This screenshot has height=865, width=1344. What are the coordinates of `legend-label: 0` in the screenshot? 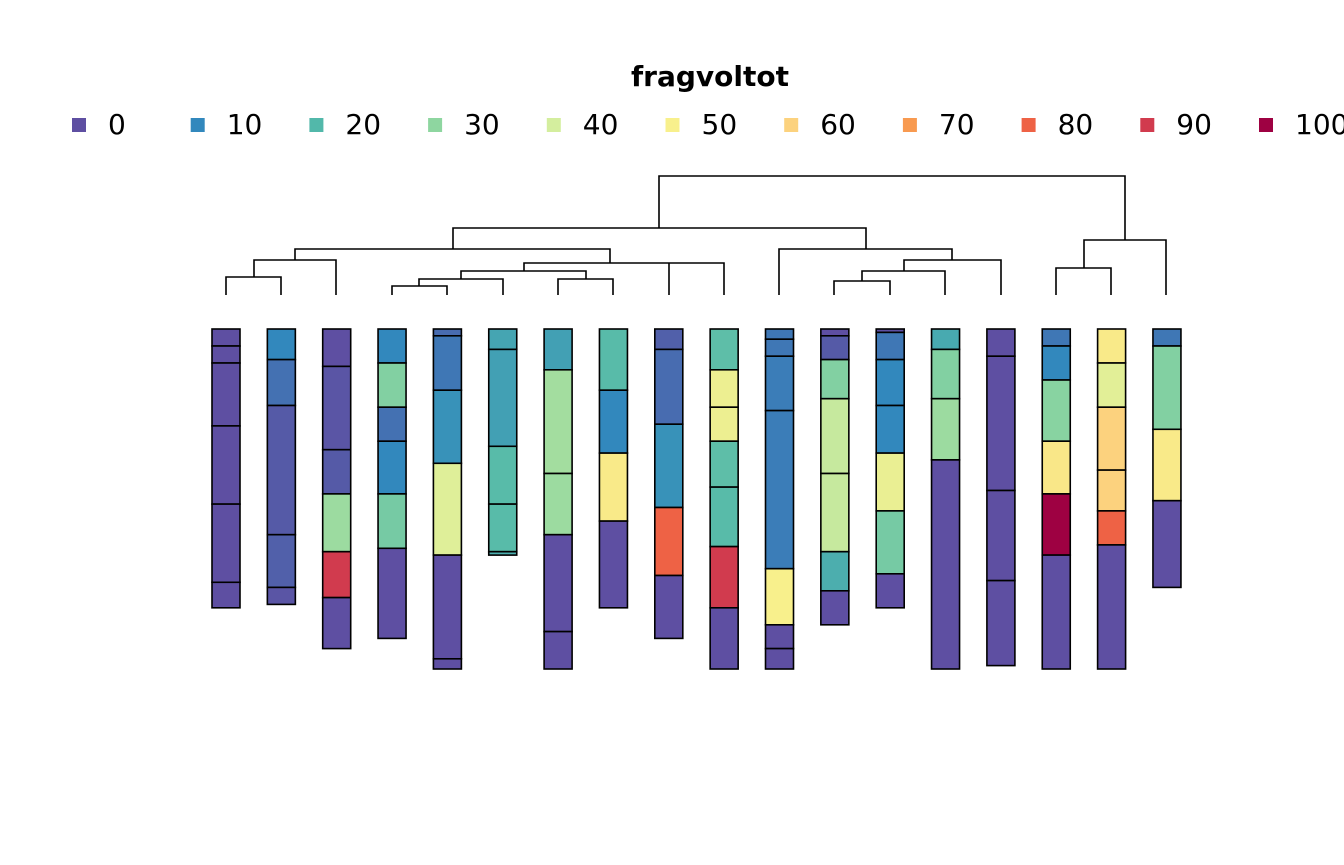 It's located at (117, 124).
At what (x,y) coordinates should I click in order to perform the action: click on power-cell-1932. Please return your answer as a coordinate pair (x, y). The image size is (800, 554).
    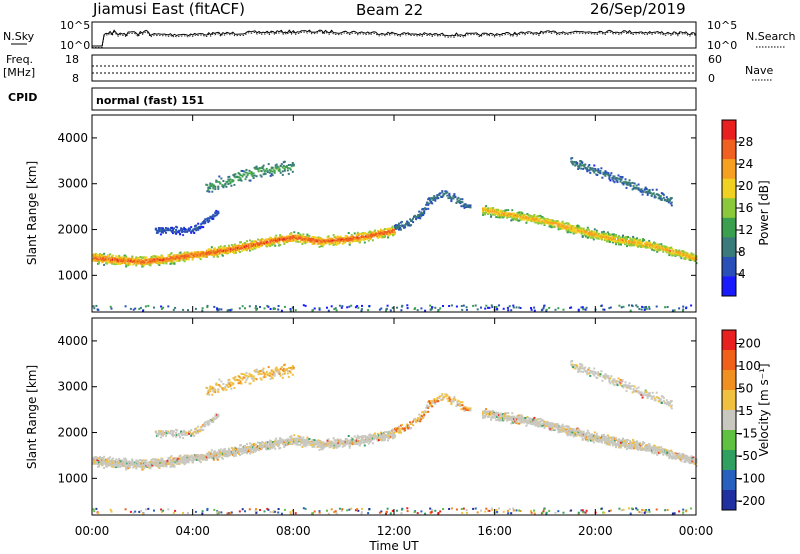
    Looking at the image, I should click on (552, 226).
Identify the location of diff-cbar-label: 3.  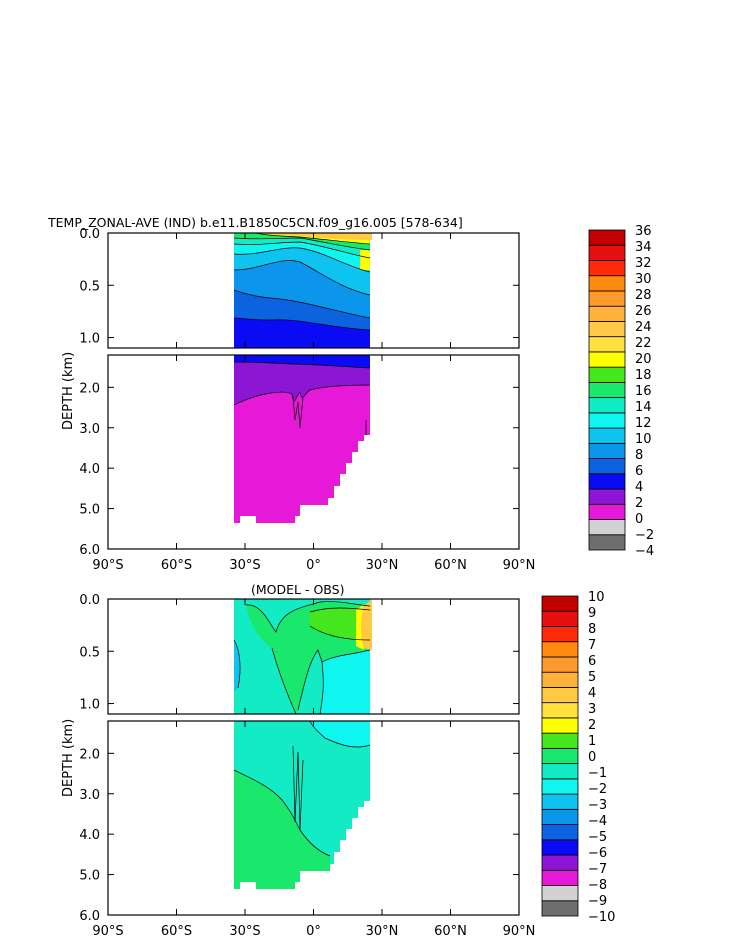
(592, 710).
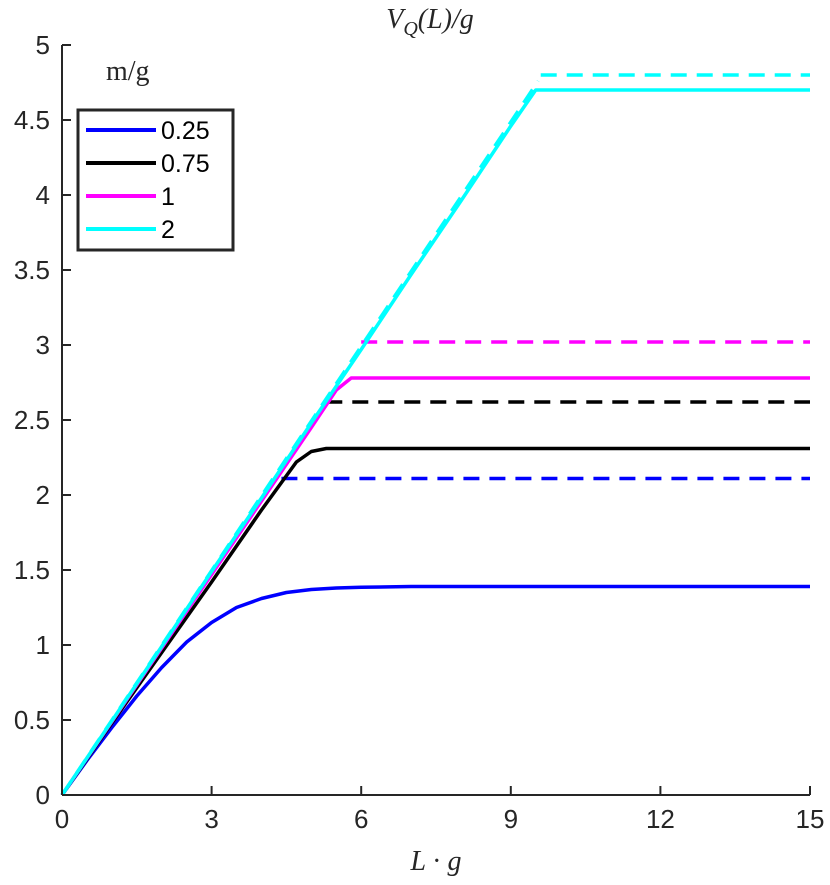 This screenshot has height=885, width=830. Describe the element at coordinates (511, 819) in the screenshot. I see `x-tick-label: 9` at that location.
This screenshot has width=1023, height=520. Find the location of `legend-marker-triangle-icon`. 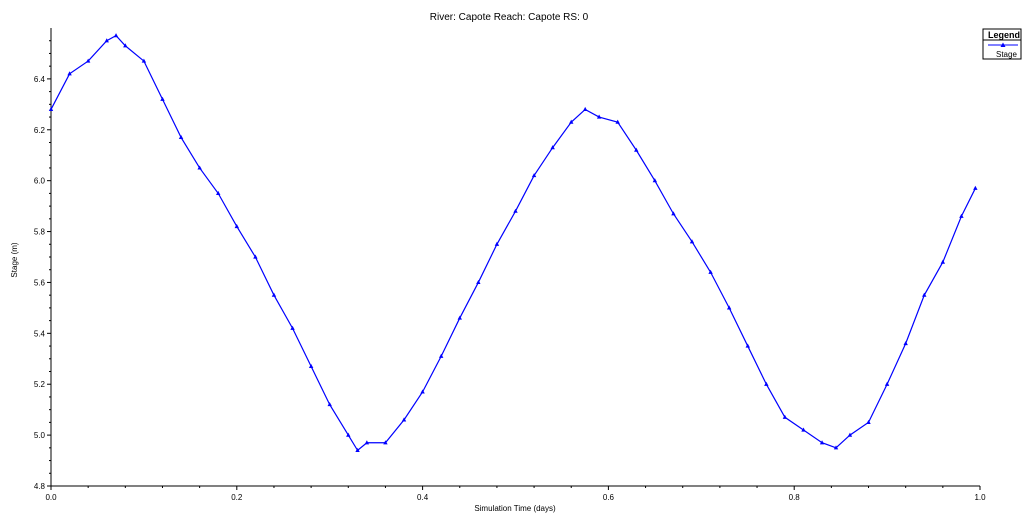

- Brief: Copy the rows word for word, beginning at the line that contains "Identify the location" and continuing through the last line of the rows. Omit the pictures from your copy.

- Problem solution:
Identify the location of diff-cbar-label: 3.  
(592, 710).
 This screenshot has height=885, width=830. Describe the element at coordinates (511, 819) in the screenshot. I see `x-tick-label: 9` at that location.
This screenshot has width=1023, height=520. Find the location of `legend-marker-triangle-icon`. 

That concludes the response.